Nella Grecia antica, la rissosità era endemica. I primi a dare il malo esempio erano stati gli dei: faide brutali, che spaccavano l'Olimpo. La scintilla della letteratura europea - l'incipit dell'Iliade - sgorga da un comando di larghe intese, Agamennone e Achille, che va in frantumi per puntigli d'onore e primato relativi a una schiava strattonata tra i due, in barba all'interesse comune contro Troia nemica. Metà della poesia lirica greca è fatta di dichiarazioni d'amore. Ma l'altra metà si nutre dell'odio di parte. Alceo di Lesbo, alzando il calice, tuona: «Ragazzi, beviamo a garganella: quel tiranno di Mirtilo è crepato!». Si riferisce a un concittadino, il capoccia di una consorteria rivale, e il verso appartiene agli stasiotikà, canti di opposizione e di rivolta.
Oggi diremmo «di guerra civile», perché in quei secoli magmatici di formazione delle strutture politiche, dalla democrazia all'oligarchia, dalla tirannide alle varie costituzioni «miste», il conflitto armato era lo stato normale, in cui si nasceva, si viveva e si moriva. Il paradosso è che non è facile trovare, nel greco antico, l'equivalente lessicale della nostra espressione «guerra civile». Nel caso più clamoroso e documentato, la guerra civile in Atene tra il 404 e il 403 a.C., gli storici antichi non trovarono di meglio che definirla «anarchia», un «non governo». Da questa formula, definita «quasi surreale», parte Luciano Canfora per scavare nei fatti di quell'anno inesistente (La guerra civile ateniese, Rizzoli, pagg. 396, euro 19) con la quadratura dello storico e il bisturi del linguista.

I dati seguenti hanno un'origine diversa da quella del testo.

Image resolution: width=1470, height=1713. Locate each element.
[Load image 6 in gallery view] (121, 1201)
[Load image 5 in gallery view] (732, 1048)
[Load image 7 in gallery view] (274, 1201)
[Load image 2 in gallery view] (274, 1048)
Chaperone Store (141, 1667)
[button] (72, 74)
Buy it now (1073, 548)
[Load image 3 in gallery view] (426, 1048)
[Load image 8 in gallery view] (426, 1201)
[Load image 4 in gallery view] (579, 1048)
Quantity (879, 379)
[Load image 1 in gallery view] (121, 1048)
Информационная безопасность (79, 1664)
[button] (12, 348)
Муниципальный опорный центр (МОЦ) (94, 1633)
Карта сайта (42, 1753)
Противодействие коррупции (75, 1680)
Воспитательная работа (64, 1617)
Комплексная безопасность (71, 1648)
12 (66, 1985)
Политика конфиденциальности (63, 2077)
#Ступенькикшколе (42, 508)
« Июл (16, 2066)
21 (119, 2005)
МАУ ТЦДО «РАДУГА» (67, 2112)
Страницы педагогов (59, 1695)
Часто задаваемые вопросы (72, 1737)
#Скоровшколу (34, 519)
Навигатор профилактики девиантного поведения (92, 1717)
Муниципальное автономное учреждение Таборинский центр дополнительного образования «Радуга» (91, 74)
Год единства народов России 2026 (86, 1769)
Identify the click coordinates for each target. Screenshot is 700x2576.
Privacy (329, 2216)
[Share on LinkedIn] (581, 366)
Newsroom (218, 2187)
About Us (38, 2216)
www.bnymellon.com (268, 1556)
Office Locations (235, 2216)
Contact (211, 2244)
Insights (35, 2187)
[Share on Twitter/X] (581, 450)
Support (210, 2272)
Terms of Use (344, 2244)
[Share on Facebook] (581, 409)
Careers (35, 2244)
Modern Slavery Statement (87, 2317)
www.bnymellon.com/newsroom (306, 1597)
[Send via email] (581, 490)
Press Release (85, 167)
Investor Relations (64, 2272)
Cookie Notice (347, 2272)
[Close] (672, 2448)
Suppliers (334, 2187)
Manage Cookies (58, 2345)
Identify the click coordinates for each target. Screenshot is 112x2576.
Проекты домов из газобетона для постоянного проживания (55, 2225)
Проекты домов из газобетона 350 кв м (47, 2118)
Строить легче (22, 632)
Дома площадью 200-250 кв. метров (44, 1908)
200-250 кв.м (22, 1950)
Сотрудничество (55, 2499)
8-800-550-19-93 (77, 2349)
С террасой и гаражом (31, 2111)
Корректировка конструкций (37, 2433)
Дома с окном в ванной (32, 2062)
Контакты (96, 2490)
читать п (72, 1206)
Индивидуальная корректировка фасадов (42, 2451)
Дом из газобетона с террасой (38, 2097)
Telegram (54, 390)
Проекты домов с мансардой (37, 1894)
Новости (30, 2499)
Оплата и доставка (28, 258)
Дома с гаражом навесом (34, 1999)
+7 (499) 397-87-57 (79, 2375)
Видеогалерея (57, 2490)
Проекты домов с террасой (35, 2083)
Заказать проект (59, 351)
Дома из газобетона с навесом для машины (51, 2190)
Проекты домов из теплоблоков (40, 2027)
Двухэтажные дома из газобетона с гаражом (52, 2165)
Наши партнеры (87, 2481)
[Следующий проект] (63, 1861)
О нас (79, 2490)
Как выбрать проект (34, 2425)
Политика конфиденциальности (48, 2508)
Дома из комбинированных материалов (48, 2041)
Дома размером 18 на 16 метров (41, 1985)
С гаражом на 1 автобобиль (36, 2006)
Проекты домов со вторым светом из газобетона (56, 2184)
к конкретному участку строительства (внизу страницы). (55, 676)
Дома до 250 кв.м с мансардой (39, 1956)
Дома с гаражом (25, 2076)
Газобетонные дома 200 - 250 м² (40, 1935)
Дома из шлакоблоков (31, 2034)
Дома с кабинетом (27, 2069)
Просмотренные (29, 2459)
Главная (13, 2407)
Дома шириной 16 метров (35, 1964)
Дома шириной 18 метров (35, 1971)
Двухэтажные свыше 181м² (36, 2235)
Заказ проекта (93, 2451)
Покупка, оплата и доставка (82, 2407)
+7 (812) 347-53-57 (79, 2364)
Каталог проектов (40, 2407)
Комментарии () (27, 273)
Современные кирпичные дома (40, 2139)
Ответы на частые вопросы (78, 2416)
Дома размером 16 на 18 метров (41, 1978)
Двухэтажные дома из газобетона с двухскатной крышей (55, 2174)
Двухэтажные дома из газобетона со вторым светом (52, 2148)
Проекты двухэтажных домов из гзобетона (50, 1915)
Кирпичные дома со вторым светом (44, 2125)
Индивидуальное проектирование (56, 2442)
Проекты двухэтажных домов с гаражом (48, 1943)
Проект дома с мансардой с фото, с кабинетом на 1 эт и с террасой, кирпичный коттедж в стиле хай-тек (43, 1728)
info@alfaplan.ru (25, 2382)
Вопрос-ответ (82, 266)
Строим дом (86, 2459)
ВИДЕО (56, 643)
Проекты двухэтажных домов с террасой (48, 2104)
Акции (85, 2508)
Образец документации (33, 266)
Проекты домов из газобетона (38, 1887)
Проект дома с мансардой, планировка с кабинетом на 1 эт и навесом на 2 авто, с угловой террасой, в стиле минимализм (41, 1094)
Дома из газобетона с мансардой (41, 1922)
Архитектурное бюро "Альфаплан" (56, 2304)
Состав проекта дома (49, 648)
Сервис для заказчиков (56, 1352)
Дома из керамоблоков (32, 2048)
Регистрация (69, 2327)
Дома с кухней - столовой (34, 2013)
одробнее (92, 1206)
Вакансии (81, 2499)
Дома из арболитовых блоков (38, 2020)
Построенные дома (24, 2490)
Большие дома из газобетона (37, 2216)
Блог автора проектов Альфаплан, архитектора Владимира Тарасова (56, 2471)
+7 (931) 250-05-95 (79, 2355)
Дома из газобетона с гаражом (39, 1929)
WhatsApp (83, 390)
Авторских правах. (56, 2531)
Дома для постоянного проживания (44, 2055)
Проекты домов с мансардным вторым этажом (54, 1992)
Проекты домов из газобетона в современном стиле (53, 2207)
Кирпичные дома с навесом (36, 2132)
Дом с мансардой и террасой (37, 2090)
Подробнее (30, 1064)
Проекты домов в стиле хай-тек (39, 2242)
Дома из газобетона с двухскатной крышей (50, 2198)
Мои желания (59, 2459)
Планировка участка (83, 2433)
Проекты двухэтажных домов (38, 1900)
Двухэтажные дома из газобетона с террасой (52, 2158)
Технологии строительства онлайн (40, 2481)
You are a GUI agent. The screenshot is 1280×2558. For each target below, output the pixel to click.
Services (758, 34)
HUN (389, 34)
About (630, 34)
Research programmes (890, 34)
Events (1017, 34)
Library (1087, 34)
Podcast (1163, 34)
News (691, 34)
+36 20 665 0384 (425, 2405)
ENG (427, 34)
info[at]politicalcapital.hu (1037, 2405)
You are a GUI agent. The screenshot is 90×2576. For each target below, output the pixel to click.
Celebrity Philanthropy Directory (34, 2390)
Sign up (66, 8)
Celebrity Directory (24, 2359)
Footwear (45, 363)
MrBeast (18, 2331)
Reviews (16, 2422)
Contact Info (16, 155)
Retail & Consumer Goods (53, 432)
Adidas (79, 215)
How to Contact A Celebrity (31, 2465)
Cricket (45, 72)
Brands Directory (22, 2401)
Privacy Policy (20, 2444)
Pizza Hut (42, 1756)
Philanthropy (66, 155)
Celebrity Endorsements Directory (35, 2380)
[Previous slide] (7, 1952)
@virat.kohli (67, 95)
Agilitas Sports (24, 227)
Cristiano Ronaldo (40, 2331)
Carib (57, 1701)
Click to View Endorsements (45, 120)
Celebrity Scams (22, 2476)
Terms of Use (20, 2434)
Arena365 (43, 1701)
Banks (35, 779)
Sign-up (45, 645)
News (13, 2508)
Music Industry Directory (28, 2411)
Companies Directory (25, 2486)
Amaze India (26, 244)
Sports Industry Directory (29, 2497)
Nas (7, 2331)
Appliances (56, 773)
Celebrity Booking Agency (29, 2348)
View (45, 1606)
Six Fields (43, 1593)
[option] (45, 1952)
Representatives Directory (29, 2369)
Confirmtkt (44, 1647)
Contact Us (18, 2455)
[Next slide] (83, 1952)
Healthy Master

Non sono pagine divulgative. Hanno la sostanza della ricerca profonda. Canfora sottopone le fonti al crivello critico, e stana piste carsiche che spesso riaffiorano dopo secoli, riadattate alle circostanze presenti. È il caso dei famigerati Trenta, l'icona tradizionalmente più negativa di quell'annus horribilis di Atene. La città era in ginocchio. Dopo quasi trent'anni di conflitto con Sparta (Guerra del Peloponneso, 431-404 a.C.), sconfitta e umiliata, Atene soggiaceva: i suoi fiori all'occhiello, la flotta e le lunghe mura, cedute al nemico o distrutte. In più, il cambio di regime politico, orchestrato dal plenipotenziario spartano Lisandro, capo delle forze d'occupazione. Giù la democrazia, su i Trenta: già, ma perché da magistratura d'emergenza (il loro titolo da governo tecnico è «arconti») diventano i truci e leggendari «Tiranni» per antonomasia? Il leader del gruppo è Crizia, un ultraoligarchico, fanatico del modello statalista spartano, uno che vede la democrazia, il popolo al potere, come il cancro del mondo. È un ateo aristocratico («la religione è un'invenzione dei potenti per tenere sotto la gente»), un intellettuale utopista che incanta uditori del calibro di Platone, suo lontano nipote.
Come prima mossa, elimina i «sicofanti», delatori di mestiere che facevano soldi trascinando i ricchi in tribunale: una piaga democratica. Onore a un governo che fa pulizia morale. Ma poi i Trenta dichiarano guerra ai possidenti. Ne massacrano centinaia, fiscalizzandone i beni. Per sete di denaro? Escluso: sono già miliardari. È un disegno politico: rimodellare Atene su Sparta, i cui ceti dirigenti praticano un comunismo estremo, il valore che conta è la virtù, non il capitale. Contro Crizia si erge Trasìbulo, paladino di una democrazia alla riscossa. È la guerra civile. I Trenta crollano sotto l'attacco armato. Trasìbulo è santificato, è un eroe. Crizia e compari diventano i «tiranni» della tradizione romana, alimentata da Cornelio, Cicerone, Seneca. Che per il sistema democratico, però, hanno scarsa simpatia. Riciclano Trasibulo come «patriota»: in tempi agitati, la patria può essere un vessillo di comodo.
La conclusione di Canfora è che Atene rinunciò a metabolizzare quei mesi di crisi sanguinosa.